The cumulative positive rate of direct smear microscopy of the three specimens was significantly lower than the rate of the membrane-based smear microscopy from any sputum specimen, 20.2% (865/4285) for direct smear vs. 25.2% (1078/4285) (spot), 26.7% (1145/4285) (night), 26.7% (1143/4285) (morning) for membrane-based smear microscopy (P<0.001).

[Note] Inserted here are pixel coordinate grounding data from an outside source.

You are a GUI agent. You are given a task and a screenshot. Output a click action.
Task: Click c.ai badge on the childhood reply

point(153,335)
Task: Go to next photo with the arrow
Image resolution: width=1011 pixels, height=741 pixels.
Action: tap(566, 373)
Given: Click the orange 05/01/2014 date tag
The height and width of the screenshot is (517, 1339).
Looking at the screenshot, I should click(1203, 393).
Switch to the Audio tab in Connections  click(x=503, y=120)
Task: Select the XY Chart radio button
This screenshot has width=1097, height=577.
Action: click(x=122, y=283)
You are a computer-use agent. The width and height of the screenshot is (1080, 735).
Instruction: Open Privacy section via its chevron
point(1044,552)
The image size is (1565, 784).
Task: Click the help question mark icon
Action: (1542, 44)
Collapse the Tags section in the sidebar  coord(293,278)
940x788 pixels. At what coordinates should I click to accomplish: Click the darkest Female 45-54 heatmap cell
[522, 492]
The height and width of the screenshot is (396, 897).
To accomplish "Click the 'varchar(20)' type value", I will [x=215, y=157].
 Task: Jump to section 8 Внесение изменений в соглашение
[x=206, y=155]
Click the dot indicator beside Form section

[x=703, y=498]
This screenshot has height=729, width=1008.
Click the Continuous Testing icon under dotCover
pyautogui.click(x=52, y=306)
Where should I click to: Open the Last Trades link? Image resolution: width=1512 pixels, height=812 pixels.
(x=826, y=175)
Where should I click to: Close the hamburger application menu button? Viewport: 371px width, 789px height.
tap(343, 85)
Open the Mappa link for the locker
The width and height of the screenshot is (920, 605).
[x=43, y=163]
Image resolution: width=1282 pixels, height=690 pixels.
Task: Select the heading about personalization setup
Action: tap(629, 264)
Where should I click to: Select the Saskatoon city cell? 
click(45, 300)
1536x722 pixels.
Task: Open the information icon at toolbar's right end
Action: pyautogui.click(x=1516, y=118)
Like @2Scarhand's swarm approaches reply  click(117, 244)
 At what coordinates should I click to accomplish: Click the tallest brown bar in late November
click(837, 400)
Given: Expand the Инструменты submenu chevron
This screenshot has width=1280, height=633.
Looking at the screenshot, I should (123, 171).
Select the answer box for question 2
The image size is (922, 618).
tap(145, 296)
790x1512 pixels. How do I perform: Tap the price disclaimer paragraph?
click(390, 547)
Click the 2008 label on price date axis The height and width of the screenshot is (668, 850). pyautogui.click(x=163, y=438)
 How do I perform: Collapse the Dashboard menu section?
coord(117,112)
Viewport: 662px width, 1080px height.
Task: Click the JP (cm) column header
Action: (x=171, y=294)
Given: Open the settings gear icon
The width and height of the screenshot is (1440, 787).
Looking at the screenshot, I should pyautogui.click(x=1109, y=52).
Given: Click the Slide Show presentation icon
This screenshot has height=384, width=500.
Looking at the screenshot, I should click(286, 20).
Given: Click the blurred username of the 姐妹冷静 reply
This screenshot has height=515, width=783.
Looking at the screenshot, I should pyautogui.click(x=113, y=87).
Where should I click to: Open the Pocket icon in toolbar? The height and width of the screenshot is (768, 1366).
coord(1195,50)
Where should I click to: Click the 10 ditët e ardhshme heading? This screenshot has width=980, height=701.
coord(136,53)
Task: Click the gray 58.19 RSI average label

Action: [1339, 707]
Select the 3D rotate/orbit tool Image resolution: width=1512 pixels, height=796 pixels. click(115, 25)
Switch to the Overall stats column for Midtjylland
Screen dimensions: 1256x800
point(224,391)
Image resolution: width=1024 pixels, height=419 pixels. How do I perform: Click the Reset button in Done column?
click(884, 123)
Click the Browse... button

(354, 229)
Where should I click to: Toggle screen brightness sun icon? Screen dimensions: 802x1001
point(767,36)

Performance of two smear microscopy methods
The sensitivity for membrane-based microscopy and direct smear microscopy was 76.9% (95% CI, 75.4-78.4) and 53.8% (95% CI, 52.1-55.6) respectively, and the specificity was 96.8% (95% CI, 96.4-97.2) and 99.2% (95% CI, 99.0-99.4), respectively (Table 1). The membrane-based method increases the sensitivity up to 23%. The differences of the sensitivity and specificity between the two smear microscopy methods were both significant (P<0.001).
Table 1.
Sensitivity and specificity of direct smear microscopy and membrane-based smear microscopy
| Smear microscopy | Culture | Sensitivity % (95% CI) | Specificity % (95% CI) | ||
|---|---|---|---|---|---|
|
| |||||
| Positive | Negative | ||||
| Membrane-based smear microscopy | Positive | 2403 | 219 | 76.9 (75.4-78.4) | 96.8 (96.4-97.2) |
| Negative | 722 | 6571 | |||
| Direct smear microscopy | Positive | 1682 | 55 | 53.8 (52.1-55.6) | 99.2 (99.0-99.4) |
| Negative | 1443 | 6735 | |||
Discrepant results analysis between the two smear microscopy methods
9.1% (905/9915) of specimens had discrepant qualitative results. 98.9% (895/905) of the specimens were positive using membrane-based smear microscopy and negative using direct smear microscopy. The distributions of the two smear microscopy methods results are shown in Table 2.
Table 2.
Comparison of grading results between membrane-based smear microscopy and direct smear microscopy
| Direct smear microscopy | Membrane-based smear microscopy | ||||||
|---|---|---|---|---|---|---|---|
|
| |||||||
| Negative | Scanty | 1+ | 2+ | 3+ | 4+ | Total | |
| Negative | 7283 | 273 | 469 | 121 | 25 | 7 | 8178 |
| Scanty | 2 | 33 | 146 | 43 | 20 | 7 | 251 |
| 1+ | 7 | 0 | 219 | 263 | 157 | 113 | 759 |
| 2+ | 1 | 0 | 4 | 61 | 114 | 177 | 357 |
| 3+ | 0 | 0 | 2 | 7 | 49 | 162 | 220 |
| 4+ | 0 | 0 | 0 | 4 | 3 | 143 | 150 |
| Total | 7293 | 306 | 840 | 499 | 368 | 609 | 9915 |
Among the 895 specimens with membrane-based smear microscopy positive and direct smear microscopy negative results, 30.5% (273/895) were scanty and 52.4% (469/895) were graded 1+. Out of these 895 specimens, 81.3% (728/895) were culture positive and thus favor the membrane-based smear results, and only 18.7% (167/895) specimens were culture negative and consistent with direct smear microscopy. For the 167 specimens with a culture negative result, the results of the other specimens from the same patients were further analyzed. 19.2% (32/167) of the specimens were collected from 31 culture positive patients based on the other specimen, and 16.8% (28/167) of specimens were from 26 culture negative but direct smear positive patients based on other specimens. Among the rest of the culture negative and smear negative specimens, 55.1% (92/167) were from 61 patients clinically diagnosed as having pulmonary tuberculosis. Only 9.0% (15/167) of specimens were collected from 10 patients not diagnosed with pulmonary tuberculosis based on X-ray results and direct smear microscopy and culture.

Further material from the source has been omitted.